### PASSAGE
________________________
# 70 gto



## Tflorek (Apr 21, 2019)

I can’t find the number beside the timing cover. There is the code under the head 0075066 YS. The block casting number is 979914. And beside the distributor I have a 70 H199. How can I tell if it’s original motor? Thanks for the help


----------



## PontiacJim (Dec 29, 2012)

Tflorek said:


> I can’t find the number beside the timing cover. There is the code under the head 0075066 YS. The block casting number is 979914. And beside the distributor I have a 70 H199. How can I tell if it’s original motor? Thanks for the help



I have read that it may actually be under the timing cover. Same place, but hidden by the cover.


----------



## Tflorek (Apr 21, 2019)

O really. What a place to put it. Hope it there really want to know if it matching numbers


----------



## PontiacJim (Dec 29, 2012)

Tflorek said:


> O really. What a place to put it. Hope it there really want to know if it matching numbers



The "0075066" is what is known as the Engine Manifest Number or Engine Unit Number (EUN). If you have the PHS documents for your car, it may have this, but from what others have said, it may not either. 

Typically, the month/year build of the car should be close to the engine build - perhaps within 3-months seems to be the consensus. Block, head, & intake casting dates should also be within 10-14 days of each other. You have a 1970 ("70") engine dated H199 = August 19, 1969 as tooling up begins in July/August. New production models were typically introduced in late September, so this would be an early production engine cast in 1969 for the 1970 model. This should make your 1970 GTO an early model - which could also be another way to match engine to car. But as always with Pontiacs, there are exceptions to the rule.


----------



## geeteeohguy (Feb 2, 2008)

If you have the original Protect-O-Plate, it will have your Engine Unit Number. If you order the PHS documents for your car, they SHOULD have the original EUN on them. Things happened during assembly with these cars which can be inconsistent. Your engine may never have been VIN stamped to begin with. From what I can see, I'm pretty comfortable saying you have the original engine in the car.


----------



## Tflorek (Apr 21, 2019)

I have the phs documents, build sheet and nothing. On the phs the car was shipped to dealer on Nov 25 1969. So ya sure looks like everything is jiving. Might dig a little farther thou and look under the timing cover to


----------
________________________
### DATA ENTRIES
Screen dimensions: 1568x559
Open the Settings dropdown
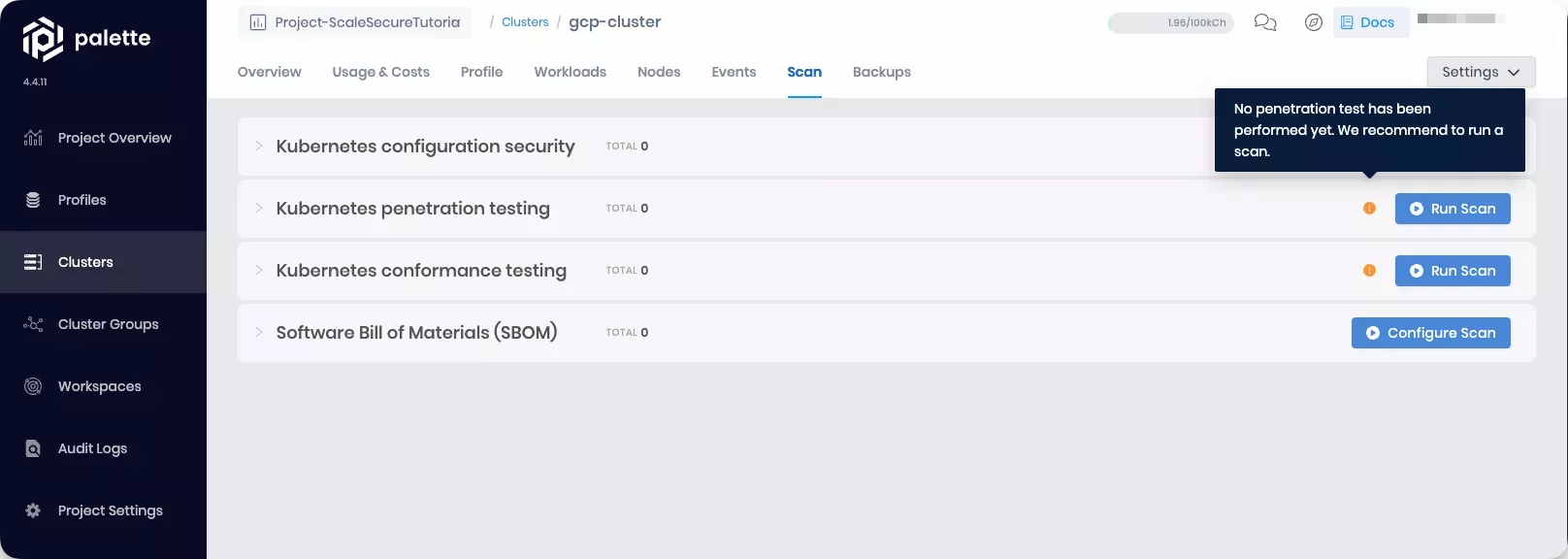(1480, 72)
________________________
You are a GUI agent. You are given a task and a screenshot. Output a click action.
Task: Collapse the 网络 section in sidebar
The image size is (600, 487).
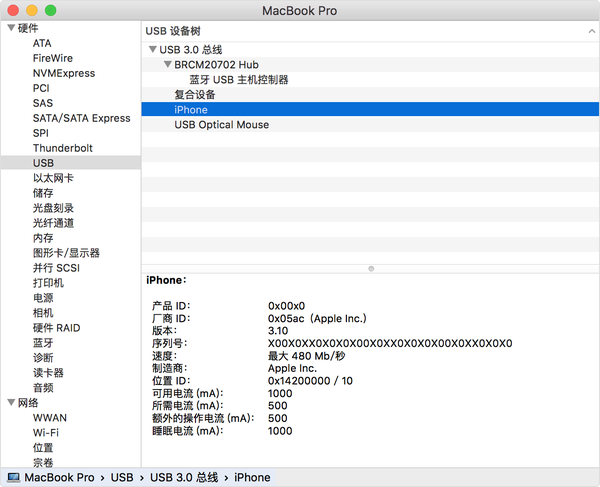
________________________
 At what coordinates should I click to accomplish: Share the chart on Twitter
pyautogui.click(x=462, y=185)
________________________
### TASKS TO PERFORM
1 - According to the GTO engine thread, what date does the code H199 stand for?
2 - Reproduce word for word the part of the GTO engine thread that opens with the words containing "If you have the original" and closes with "in the car.".

### EXERCISE RESULTS
1 - August 19, 1969

2 -
If you have the original Protect-O-Plate, it will have your Engine Unit Number. If you order the PHS documents for your car, they SHOULD have the original EUN on them. Things happened during assembly with these cars which can be inconsistent. Your engine may never have been VIN stamped to begin with. From what I can see, I'm pretty comfortable saying you have the original engine in the car.